Log4J (CVE-2021-45105) Update:
Yesterday, Monday December 20, 2021, Apache made a new Log4J patch (Log4J 2.17) available which addresses a condition where log4j does not always protect from infinite recursion in lookup evaluation when the logging configuration uses a non-default Pattern Layout with a Context Lookup. If exploited, this could cause a Denial of Service for the collector service only. Vopta’s use of Log4J does not use this non-default configuration, and when correctly deployed will not have any exposure to inbound traffic from the internet, so the likelihood of this being attacked is very low, however, we have released a new 4.8.3 patch which includes the Log4J 2.17 update to address this vulnerability.

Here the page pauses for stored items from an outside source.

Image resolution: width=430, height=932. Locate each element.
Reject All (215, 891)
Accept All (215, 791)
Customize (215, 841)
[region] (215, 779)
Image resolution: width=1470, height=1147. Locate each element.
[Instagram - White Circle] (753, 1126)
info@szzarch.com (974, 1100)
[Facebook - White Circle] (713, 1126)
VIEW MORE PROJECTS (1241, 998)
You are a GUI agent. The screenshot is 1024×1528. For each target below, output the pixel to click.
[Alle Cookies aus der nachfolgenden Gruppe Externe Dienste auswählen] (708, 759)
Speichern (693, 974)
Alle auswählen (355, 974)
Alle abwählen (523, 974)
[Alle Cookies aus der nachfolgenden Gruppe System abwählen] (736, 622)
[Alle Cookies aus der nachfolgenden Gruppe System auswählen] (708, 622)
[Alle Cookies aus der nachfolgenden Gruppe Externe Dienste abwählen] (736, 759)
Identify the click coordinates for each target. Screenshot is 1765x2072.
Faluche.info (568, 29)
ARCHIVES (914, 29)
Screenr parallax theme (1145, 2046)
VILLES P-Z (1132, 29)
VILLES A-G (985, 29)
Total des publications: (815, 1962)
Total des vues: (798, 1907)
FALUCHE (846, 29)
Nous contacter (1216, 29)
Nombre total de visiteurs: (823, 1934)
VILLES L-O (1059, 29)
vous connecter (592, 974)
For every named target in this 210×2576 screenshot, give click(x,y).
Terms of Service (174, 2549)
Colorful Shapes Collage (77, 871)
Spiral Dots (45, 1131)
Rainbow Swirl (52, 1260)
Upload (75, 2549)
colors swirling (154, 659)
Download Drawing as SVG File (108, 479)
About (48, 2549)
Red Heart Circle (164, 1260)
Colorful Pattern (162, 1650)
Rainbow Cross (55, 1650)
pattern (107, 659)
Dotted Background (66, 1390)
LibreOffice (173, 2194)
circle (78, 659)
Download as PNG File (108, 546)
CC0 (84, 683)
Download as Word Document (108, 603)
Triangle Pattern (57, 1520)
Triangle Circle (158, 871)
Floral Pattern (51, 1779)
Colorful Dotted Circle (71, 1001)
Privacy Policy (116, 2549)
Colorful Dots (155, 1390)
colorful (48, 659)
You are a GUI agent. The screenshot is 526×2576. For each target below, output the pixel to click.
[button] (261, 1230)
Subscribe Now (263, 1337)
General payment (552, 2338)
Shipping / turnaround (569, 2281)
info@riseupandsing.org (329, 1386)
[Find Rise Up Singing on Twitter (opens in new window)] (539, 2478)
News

The collector available in the Vyopta Admin Portal is now updated with this patch.
Log4J (CVE-2021-44228) Update:
Today, Apache released patch (Log4j 2.16.0) due to the previous patch being incomplete for certain non-default configurations, resulting in a new CVE (CVE 2021-45046).
Although Vyopta does not use any JNDI in our logging services, we have released a new patch which includes the Log4J 2.16 update mitigating all currently-known elements of the existing log4j RCE vulnerability (CVE-2021-44228, CVE 2021-45046) and we recommend all customers update their collectors with the new release 4.8.2 which is available in the Vyopta Admin Portal.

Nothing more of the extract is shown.